**Exercise description**
Tell how many lines contain the string "Staff" in the material underneath; the reply is that number and no more.
--- Data listing Enclosed Below ---
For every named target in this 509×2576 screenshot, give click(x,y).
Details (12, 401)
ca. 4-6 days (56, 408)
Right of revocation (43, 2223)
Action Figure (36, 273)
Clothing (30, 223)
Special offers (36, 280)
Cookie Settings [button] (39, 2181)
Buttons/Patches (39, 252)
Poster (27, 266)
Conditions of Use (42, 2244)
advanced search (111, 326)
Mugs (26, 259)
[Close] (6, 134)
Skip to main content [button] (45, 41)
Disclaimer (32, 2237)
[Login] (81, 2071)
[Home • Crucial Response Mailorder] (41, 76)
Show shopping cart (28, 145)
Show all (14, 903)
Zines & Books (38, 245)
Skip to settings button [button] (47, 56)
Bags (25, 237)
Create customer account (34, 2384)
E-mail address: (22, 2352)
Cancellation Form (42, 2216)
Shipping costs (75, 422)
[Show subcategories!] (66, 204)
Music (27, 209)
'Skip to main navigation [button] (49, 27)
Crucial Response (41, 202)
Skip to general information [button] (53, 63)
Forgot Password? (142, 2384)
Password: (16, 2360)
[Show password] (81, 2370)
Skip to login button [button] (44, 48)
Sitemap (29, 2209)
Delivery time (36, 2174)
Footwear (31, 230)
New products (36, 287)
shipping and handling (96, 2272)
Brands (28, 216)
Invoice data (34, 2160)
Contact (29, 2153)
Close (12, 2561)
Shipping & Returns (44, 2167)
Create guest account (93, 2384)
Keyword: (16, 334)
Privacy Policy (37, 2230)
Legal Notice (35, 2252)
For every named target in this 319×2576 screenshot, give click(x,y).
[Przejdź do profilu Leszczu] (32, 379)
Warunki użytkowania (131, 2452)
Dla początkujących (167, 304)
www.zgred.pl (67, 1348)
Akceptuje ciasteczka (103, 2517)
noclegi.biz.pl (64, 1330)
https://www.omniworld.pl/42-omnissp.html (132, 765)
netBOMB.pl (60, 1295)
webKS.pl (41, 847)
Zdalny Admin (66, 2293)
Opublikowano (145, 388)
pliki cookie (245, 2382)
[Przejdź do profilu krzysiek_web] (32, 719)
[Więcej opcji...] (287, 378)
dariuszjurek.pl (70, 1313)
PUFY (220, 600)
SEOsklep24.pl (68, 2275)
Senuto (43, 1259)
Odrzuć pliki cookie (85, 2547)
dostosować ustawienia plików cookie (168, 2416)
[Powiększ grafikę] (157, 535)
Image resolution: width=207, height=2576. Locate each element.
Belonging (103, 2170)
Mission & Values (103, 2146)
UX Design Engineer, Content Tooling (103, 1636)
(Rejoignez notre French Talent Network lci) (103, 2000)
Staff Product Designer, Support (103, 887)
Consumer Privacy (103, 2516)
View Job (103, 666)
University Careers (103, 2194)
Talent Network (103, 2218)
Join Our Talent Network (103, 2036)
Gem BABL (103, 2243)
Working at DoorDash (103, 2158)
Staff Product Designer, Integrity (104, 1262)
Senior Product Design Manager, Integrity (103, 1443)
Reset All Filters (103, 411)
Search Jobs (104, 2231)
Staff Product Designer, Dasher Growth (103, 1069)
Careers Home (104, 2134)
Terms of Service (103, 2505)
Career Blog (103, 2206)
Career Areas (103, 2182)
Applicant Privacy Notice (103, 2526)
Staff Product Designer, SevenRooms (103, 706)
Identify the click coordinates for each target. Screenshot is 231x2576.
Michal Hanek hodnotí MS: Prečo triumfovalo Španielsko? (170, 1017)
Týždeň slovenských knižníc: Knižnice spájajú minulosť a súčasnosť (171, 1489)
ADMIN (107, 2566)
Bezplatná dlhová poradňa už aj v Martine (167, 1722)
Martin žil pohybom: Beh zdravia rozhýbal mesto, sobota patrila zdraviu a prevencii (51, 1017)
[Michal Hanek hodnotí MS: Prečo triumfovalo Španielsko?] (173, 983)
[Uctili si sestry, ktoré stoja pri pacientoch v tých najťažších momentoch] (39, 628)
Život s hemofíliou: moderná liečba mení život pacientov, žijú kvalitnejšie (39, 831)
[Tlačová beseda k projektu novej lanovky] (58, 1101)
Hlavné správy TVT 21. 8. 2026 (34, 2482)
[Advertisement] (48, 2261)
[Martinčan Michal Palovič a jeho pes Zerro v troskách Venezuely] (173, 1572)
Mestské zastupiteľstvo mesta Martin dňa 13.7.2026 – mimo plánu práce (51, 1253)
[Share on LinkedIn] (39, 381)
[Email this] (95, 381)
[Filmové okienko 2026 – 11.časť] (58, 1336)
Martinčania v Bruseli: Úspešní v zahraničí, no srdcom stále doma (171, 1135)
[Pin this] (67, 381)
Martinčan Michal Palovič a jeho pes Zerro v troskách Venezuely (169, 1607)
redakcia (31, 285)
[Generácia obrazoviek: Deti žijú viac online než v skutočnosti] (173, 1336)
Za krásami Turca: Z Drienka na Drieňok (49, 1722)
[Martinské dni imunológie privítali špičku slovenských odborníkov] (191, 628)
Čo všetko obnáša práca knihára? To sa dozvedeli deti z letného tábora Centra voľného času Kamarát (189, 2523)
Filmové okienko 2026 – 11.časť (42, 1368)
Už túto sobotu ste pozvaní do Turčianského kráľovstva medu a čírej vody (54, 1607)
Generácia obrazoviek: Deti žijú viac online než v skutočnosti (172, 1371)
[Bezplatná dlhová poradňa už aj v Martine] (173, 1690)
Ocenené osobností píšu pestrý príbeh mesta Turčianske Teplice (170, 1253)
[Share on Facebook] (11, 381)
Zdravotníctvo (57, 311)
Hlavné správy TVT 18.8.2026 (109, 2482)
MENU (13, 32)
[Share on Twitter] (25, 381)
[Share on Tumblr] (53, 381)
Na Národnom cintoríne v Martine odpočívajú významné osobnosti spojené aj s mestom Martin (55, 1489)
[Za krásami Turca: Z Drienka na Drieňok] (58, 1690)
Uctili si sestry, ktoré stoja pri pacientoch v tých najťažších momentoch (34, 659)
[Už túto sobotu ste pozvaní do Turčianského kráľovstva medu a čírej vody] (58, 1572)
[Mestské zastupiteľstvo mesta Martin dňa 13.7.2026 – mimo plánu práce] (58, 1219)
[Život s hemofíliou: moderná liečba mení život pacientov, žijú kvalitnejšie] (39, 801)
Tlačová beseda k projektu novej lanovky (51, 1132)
--- End of Enclosed Data listing ---
**Answer for the task**
4